* **Aufgabe 1**
Schreiben Sie aus dem Text über Helmut Kohl den Abschnitt wortgetreu ab, der mit den Worten „Ja, das war“ beginnt und mit „zum 80. Geburtstag.“ endet.
* **Aufgabe 2**
Fassen Sie im Text über Helmut Kohl den Absatz, der mit „Als Helmut Kohl im Herbst 1998“ anfängt, kürzer zusammen und behalten Sie dabei seine wesentlichen Fakten bei.

* **Vorliegender Text**

Ja, das war mal ein Reizwort: die "geistig-moralische Wende". Von Helmut Kohl angekündigt, aber nie umgesetzt. Reinhard Mohr erinnert sich an die unverhohlen unvernünftigen Jahre vor der Wiedervereinigung - und gratuliert dem Altkanzler schon mal vorab zum 80. Geburtstag.

Als Helmut Kohl im Herbst 1998 das Kanzleramt räumen musste, ging eine ganze Generation auf Entziehungskur: Die unter 25-Jährigen hatten in ihrem jungen Leben eigentlich nur einen Kanzler bewusst erlebt - eben jenes "pfälzische Gesamtkunstwerk" (Joschka Fischer) aus Oggersheim mit seiner unverwüstlichen Vorliebe für Saumagen und Deidesheimer Wein. Kohl war nicht nur "Birne", wie die Satirezeitschrift "Titanic" unermüdlich und variationsreich vorführte - irgendwie war er auch Bürgerkönig und Papst, Buddha und Held aller Kassenbrillenträger.

Stellvertretend für viele beklagte der Publizist Karl-Heinz Bohrer Kohls provinzielle Selbstpräsentation, die auch an der Inszenierung der Staatsgeschäfte, der res publica, nicht spurlos vorübergehe: Seine "jeder geistigen Wahrnehmung widersprechende Körperlichkeit" habe ein angemessen aufgeklärtes Selbstbild der Bundesrepublik geradezu erdrückt. Der große Rest der linksliberalen und linken Intelligenz des Landes hatte für Kohl sowieso nur Spott, Häme und Verachtung übrig.

* **Material**
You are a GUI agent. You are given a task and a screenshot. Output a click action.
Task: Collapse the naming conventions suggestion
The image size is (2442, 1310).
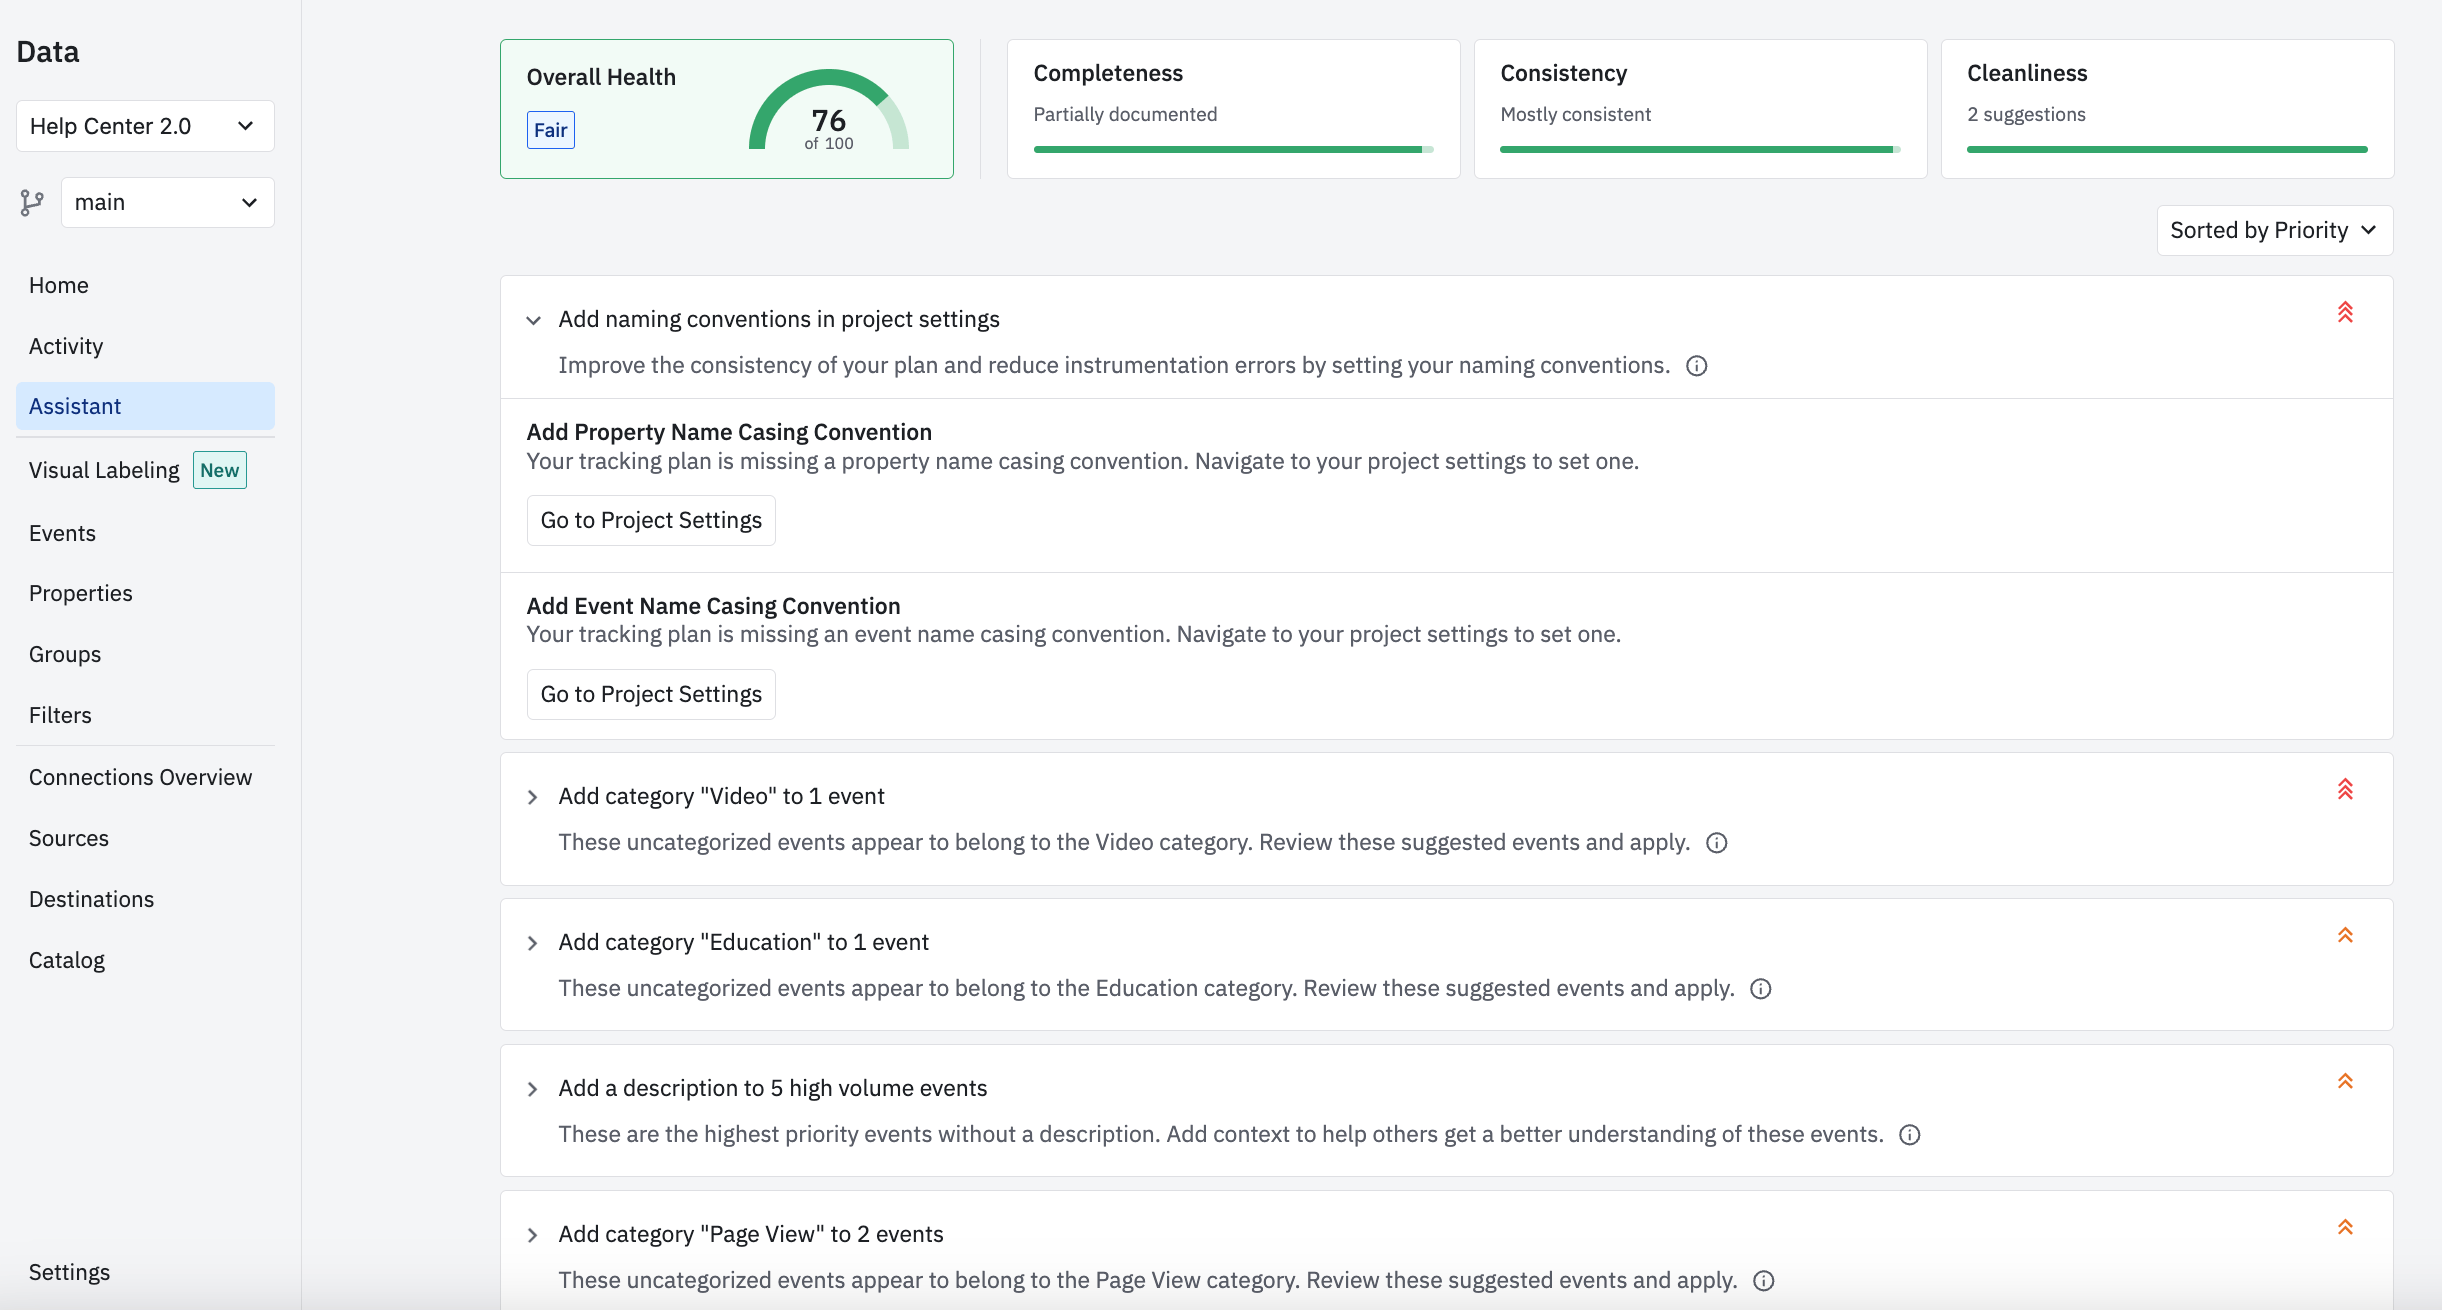(x=533, y=321)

* **Schriftliche Antwort 1**
Ja, das war mal ein Reizwort: die "geistig-moralische Wende". Von Helmut Kohl angekündigt, aber nie umgesetzt. Reinhard Mohr erinnert sich an die unverhohlen unvernünftigen Jahre vor der Wiedervereinigung - und gratuliert dem Altkanzler schon mal vorab zum 80. Geburtstag.

* **Schriftliche Antwort 2**
Als Helmut Kohl im Herbst 1998 das Kanzleramt räumen musste, ging eine ganze Generation auf Entziehungskur: Die unter 25-Jährigen hatten bewusst nur ihn als Kanzler erlebt, das „pfälzische Gesamtkunstwerk“ (Joschka Fischer) aus Oggersheim mit seiner Vorliebe für Saumagen und Deidesheimer Wein. Für die Satirezeitschrift „Titanic“ war er „Birne“, zugleich aber auch Bürgerkönig und Papst, Buddha und Held aller Kassenbrillenträger.